Reproduce every line of the data below without changing anything.

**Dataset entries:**
##########

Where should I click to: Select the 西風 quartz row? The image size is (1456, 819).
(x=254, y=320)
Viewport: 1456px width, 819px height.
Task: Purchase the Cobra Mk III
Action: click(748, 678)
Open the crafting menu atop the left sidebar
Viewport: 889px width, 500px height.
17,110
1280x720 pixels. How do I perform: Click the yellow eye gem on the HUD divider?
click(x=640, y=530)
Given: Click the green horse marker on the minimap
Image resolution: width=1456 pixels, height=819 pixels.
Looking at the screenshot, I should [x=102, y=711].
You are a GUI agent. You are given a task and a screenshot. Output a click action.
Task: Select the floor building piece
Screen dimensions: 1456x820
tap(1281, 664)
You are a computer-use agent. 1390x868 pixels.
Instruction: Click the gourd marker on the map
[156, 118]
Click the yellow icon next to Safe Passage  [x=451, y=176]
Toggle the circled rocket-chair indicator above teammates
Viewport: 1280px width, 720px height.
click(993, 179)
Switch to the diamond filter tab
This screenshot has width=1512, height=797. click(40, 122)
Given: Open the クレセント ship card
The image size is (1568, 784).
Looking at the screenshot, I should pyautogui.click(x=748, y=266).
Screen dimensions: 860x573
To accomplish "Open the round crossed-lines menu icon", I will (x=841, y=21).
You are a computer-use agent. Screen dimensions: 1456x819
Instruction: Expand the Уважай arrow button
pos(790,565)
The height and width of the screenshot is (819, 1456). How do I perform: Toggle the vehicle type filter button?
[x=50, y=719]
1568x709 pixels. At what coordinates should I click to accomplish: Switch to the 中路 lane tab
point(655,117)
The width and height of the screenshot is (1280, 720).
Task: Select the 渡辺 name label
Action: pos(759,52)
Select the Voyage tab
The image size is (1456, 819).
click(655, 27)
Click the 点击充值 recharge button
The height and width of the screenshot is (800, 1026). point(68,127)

##########

**RESULT:**
Where should I click to: Select the 西風 quartz row? The image size is (1456, 819).
(x=254, y=320)
Viewport: 1456px width, 819px height.
Task: Purchase the Cobra Mk III
Action: click(748, 678)
Open the crafting menu atop the left sidebar
Viewport: 889px width, 500px height.
17,110
1280x720 pixels. How do I perform: Click the yellow eye gem on the HUD divider?
click(x=640, y=530)
Given: Click the green horse marker on the minimap
Image resolution: width=1456 pixels, height=819 pixels.
Looking at the screenshot, I should [x=102, y=711].
You are a GUI agent. You are given a task and a screenshot. Output a click action.
Task: Select the floor building piece
Screen dimensions: 1456x820
tap(1281, 664)
You are a computer-use agent. 1390x868 pixels.
Instruction: Click the gourd marker on the map
[156, 118]
Click the yellow icon next to Safe Passage  [x=451, y=176]
Toggle the circled rocket-chair indicator above teammates
Viewport: 1280px width, 720px height.
click(993, 179)
Switch to the diamond filter tab
This screenshot has width=1512, height=797. click(40, 122)
Given: Open the クレセント ship card
The image size is (1568, 784).
Looking at the screenshot, I should pyautogui.click(x=748, y=266).
Screen dimensions: 860x573
To accomplish "Open the round crossed-lines menu icon", I will (x=841, y=21).
You are a computer-use agent. Screen dimensions: 1456x819
Instruction: Expand the Уважай arrow button
pos(790,565)
The height and width of the screenshot is (819, 1456). How do I perform: Toggle the vehicle type filter button?
[x=50, y=719]
1568x709 pixels. At what coordinates should I click to accomplish: Switch to the 中路 lane tab
point(655,117)
The width and height of the screenshot is (1280, 720).
Task: Select the 渡辺 name label
Action: pos(759,52)
Select the Voyage tab
The image size is (1456, 819).
click(655, 27)
Click the 点击充值 recharge button
The height and width of the screenshot is (800, 1026). point(68,127)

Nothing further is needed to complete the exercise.